### PROBLEM
Where the line with "Where should I click to: Click the 移" appears below, start writing out lines exactly, and finish with the line with "The width and height of the screenshot is (806, 503).", which is included; write out nothing else.

^^^^^^^^^^^^^^^^

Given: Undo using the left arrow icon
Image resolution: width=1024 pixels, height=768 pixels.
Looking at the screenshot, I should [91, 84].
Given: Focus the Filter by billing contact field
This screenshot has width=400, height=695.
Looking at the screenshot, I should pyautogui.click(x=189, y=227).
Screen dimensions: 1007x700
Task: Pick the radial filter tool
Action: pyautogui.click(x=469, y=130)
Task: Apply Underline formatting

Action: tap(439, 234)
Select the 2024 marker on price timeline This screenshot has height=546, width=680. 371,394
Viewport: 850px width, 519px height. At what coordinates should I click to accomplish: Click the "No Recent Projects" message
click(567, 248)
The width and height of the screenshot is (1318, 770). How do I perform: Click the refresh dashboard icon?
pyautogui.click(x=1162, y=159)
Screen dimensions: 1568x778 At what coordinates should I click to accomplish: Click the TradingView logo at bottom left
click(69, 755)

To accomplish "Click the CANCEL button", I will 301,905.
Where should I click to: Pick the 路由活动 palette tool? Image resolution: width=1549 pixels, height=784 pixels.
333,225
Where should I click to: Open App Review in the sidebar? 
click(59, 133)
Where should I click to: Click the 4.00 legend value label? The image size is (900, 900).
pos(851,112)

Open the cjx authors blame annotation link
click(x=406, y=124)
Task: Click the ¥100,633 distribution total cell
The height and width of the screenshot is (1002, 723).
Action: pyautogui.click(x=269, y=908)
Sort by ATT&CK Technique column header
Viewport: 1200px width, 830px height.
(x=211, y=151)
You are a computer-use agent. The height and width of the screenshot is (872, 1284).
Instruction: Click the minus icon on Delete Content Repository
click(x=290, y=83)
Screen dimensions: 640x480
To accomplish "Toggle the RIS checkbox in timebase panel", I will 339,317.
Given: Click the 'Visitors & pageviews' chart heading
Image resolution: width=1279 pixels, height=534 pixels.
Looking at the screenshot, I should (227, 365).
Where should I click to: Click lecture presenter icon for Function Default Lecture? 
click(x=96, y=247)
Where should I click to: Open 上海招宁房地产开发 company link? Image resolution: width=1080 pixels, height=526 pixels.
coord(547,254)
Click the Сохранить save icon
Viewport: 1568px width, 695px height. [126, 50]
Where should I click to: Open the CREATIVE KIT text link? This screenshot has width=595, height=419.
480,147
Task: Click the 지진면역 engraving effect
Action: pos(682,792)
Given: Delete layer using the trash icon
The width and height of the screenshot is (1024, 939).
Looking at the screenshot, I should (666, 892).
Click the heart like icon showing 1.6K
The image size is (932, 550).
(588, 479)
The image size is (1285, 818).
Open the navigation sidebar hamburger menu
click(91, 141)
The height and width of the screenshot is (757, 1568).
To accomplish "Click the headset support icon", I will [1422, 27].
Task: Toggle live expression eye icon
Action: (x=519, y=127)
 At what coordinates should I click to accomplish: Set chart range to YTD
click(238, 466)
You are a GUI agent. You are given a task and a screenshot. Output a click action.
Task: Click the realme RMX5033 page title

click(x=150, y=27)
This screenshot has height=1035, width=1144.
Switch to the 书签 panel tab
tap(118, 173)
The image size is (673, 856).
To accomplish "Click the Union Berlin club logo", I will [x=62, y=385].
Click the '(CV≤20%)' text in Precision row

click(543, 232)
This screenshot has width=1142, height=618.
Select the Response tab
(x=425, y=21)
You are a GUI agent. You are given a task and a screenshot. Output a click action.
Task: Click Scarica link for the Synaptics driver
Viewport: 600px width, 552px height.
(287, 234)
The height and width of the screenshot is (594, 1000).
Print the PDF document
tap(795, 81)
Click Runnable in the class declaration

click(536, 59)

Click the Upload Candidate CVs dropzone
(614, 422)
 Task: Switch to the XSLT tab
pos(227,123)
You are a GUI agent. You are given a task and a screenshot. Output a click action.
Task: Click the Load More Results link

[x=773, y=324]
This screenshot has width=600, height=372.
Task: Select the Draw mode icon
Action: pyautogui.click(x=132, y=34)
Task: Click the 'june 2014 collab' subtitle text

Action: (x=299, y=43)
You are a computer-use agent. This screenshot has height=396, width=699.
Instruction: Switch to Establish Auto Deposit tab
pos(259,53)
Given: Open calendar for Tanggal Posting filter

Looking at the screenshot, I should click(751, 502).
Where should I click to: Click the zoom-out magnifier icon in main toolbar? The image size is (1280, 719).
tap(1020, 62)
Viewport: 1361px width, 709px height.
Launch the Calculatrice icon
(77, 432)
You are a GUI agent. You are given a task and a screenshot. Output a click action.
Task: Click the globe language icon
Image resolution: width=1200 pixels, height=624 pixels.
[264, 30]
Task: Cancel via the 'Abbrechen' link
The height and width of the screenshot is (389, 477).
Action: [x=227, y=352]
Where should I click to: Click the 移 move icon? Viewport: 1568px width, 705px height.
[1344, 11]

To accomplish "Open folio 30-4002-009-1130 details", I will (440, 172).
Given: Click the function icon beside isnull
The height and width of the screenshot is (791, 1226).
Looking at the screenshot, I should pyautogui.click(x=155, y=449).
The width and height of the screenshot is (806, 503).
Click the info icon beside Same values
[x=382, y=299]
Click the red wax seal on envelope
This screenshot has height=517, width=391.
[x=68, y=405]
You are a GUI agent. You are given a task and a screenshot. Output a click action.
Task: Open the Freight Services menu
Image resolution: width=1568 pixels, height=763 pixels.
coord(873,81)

^^^^^^^^^^^^^^^^

### WRITTEN SOLUTION
Where should I click to: Click the 移 move icon? Viewport: 1568px width, 705px height.
[1344, 11]

To accomplish "Open folio 30-4002-009-1130 details", I will (440, 172).
Given: Click the function icon beside isnull
The height and width of the screenshot is (791, 1226).
Looking at the screenshot, I should pyautogui.click(x=155, y=449).
The width and height of the screenshot is (806, 503).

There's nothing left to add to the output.